Before digging into how to challenge a transfer-on-death beneficiary deed, let’s cover the basics. For property owned in New Jersey, this type of deed can only be used to assign registered stocks and bonds to the beneficiary of the estate owner’s choice. For property owned outside of the state, TOD deeds may be used for other types of assets, as each state has its own rules about TOD benefits. The asset will not be distributed to the beneficiary until the owner’s death. The individual receiving the property will not have the ability to sell it immediately if that is what they wish to do; instead, they have to give anyone who wishes to challenge the property title the opportunity to do so.
There are a number of reasons someone might want to challenge a TOD deed. There are those who are simply unhappy with their loved one’s choice and do not want to see the property end up in the assigned beneficiary’s hands, and there are some who may have concerns about their loved one’s state of mind when he or she created the TOD deed — among other things. Whatever the reason, those who believe they have valid claims to the property have every right to challenge the TOD deed.
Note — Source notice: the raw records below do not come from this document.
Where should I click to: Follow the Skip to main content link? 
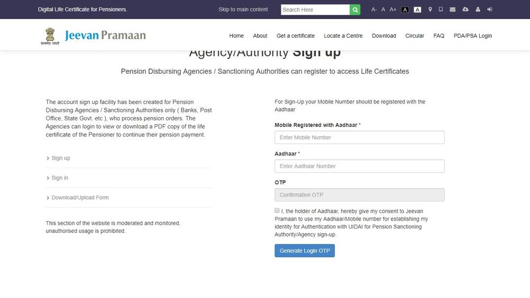[x=243, y=10]
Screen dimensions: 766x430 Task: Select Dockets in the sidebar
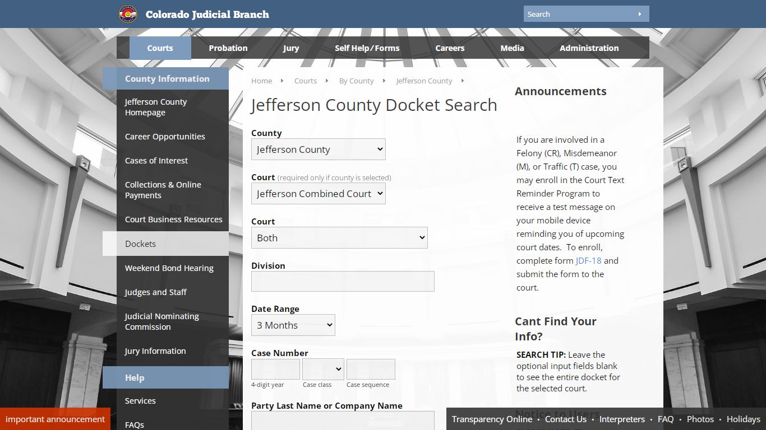(x=140, y=244)
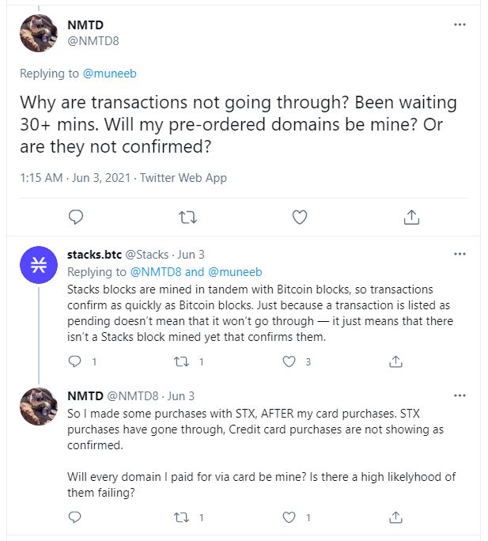Share NMTD's credit card purchases tweet
The width and height of the screenshot is (488, 541).
click(x=397, y=517)
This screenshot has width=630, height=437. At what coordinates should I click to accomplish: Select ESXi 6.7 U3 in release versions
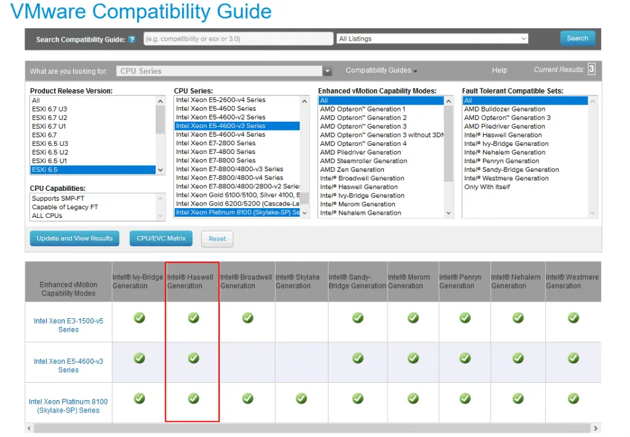pos(49,109)
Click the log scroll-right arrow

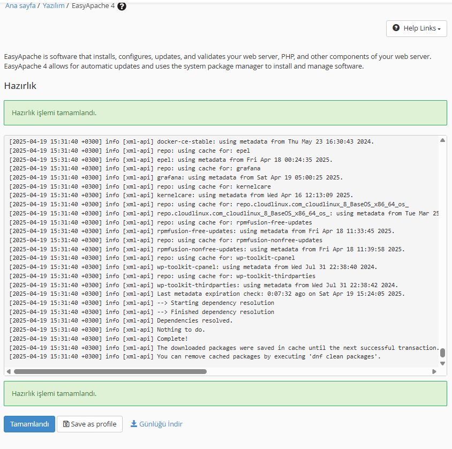434,371
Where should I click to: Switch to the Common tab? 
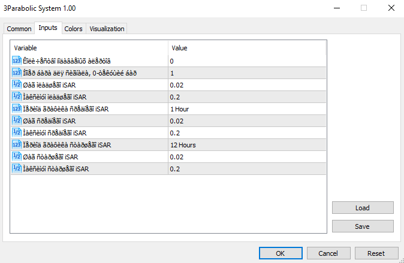(x=19, y=29)
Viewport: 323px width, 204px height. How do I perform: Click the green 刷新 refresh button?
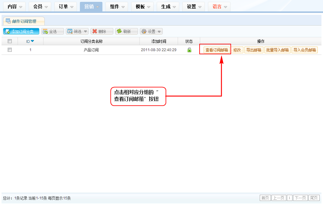click(126, 31)
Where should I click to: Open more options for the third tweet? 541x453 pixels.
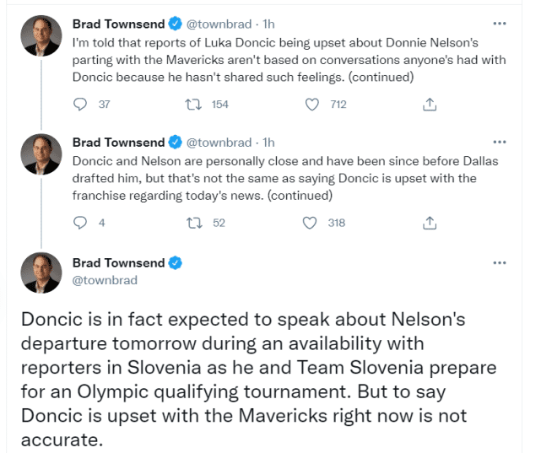point(500,262)
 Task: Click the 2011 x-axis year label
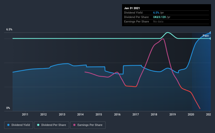pyautogui.click(x=25, y=114)
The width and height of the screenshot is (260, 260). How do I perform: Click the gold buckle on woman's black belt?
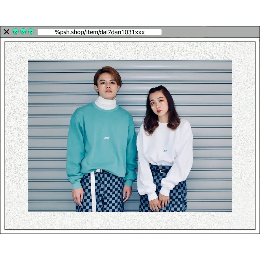(x=162, y=171)
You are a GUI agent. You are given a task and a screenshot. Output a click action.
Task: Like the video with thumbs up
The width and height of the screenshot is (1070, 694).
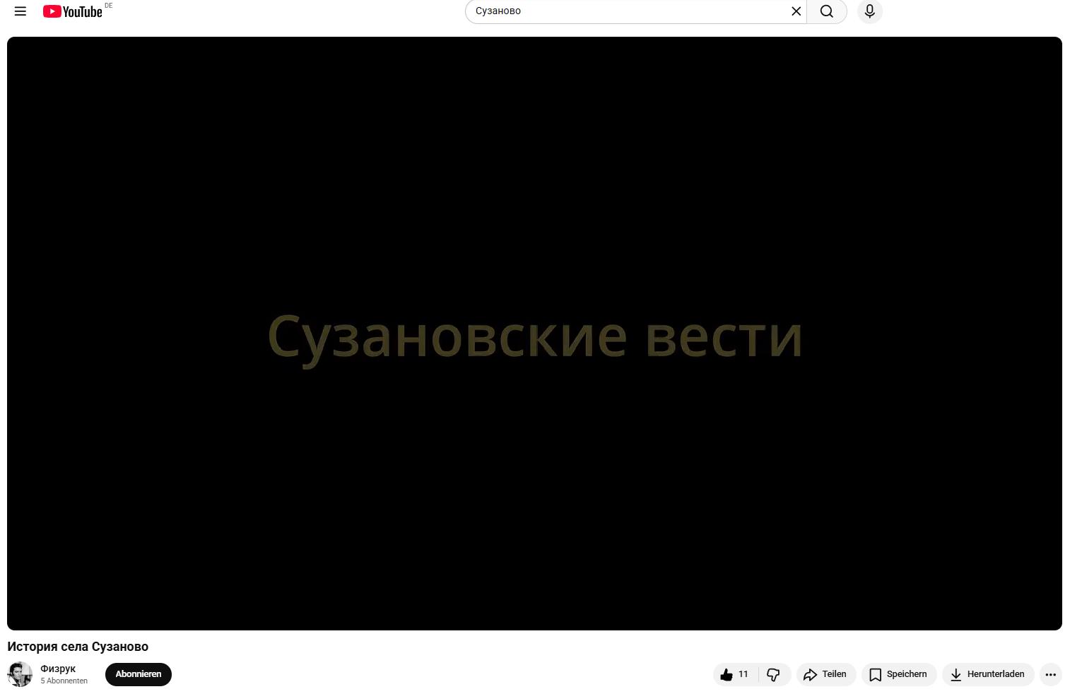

In order to make a claim on property assigned in a transfer-on-death beneficiary deed, one has to file a petition in court. This petition has to be filed in the window allowed; otherwise, one will lose the opportunity to make a claim on the asset. An individual who would like to challenge a TOD in the state of New Jersey can seek the help of an experienced probate litigator who will be able to ensure the claim is filed appropriately and then present one’s case in court.